Warning: Spoilers Ahead
Fortune's Pawn is told in a past tense first person. So you get lots of "I should have realized" type statements. We get a little bit of internal monologue, and various snapshots of emotional status. Then at the end of the book her memories are removed, which to me completely invalidates the whole thing. You can't reflect on events that you don't know happened. Now I realize that the story doesn't end with Fortune's Pawn, and that there is a sequel. For all I know she gets her memories back in part two, but this book should not rely on something that may or may not happen in the next book to insure a feasible narrator.
I'm not sure what I think about Devi. She's definitely ambitious and good with her guns, but her arrogance grates at me. In almost every violent encounter she runs out of ammunition, what gun bunny only has one spare clip? And if you're knife has a use-life measured in seconds I feel like at least a second one stashed in that amazing armor would be a smart idea.

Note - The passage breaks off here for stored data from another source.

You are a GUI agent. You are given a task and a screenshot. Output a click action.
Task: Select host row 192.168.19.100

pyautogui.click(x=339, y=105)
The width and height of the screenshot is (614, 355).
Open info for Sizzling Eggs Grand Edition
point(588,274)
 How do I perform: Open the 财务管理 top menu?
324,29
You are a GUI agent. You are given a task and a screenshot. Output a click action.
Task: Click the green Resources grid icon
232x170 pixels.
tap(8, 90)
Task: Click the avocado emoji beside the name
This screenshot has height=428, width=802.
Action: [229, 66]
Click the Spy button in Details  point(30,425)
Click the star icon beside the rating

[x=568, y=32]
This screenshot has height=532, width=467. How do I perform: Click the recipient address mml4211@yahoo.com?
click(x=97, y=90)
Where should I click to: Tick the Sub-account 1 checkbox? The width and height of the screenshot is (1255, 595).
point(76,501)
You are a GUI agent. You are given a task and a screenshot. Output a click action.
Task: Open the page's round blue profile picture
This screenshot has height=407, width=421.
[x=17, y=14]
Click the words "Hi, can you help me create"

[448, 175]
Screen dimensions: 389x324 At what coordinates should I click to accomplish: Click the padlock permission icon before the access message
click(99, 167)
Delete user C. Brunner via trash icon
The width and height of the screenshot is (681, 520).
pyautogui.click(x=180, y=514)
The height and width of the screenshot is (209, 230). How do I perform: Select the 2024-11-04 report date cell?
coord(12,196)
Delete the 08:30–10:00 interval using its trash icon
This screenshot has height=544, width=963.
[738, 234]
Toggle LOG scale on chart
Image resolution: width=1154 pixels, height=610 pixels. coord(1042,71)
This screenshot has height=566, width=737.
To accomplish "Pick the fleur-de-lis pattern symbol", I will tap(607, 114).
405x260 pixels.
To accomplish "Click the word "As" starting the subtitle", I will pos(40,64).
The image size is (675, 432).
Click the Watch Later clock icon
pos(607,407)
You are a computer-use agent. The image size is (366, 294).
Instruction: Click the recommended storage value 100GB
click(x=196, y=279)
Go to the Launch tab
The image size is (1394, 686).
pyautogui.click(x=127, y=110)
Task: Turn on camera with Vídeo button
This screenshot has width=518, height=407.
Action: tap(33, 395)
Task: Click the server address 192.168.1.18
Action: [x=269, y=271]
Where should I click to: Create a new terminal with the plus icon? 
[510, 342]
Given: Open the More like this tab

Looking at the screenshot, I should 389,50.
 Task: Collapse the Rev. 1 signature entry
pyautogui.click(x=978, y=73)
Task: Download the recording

It's hard to get a good feel for Devi as a person, she's written largely as a one dimensional character with some awkward attempts to give her more depth.
One thing I do like is that Devi owns her sexuality. She doesn't give a shit that people consider mercenaries promiscuous and easy, she considers it her business who she sleeps with and that who she sleeps with is nothing to be ashamed of. I'm tired of slut-shaming, and I've encountered a shocking amount of it in romance novels. That being said, the author needs to decide if they're writing a romance novel or not, and if she is she needs to commit. If she doesn't want this to be a romance novel the sexual tension needs a serious reworking. Nothing against sex in my science fiction - I actually usually find the sex is better written in science fiction. But the way Fortune's Pawn is written, if Devi was a man we'd be hearing about all her romance-novel style spontaneous erections at things like how well the love interest washed vegetables.
In other news, the Kirkus Review for this book includes the summary "Rollicking space opera starring a tough, sexy, armor-clad space chick who smells like rotten meat." Which is just too awesome for words.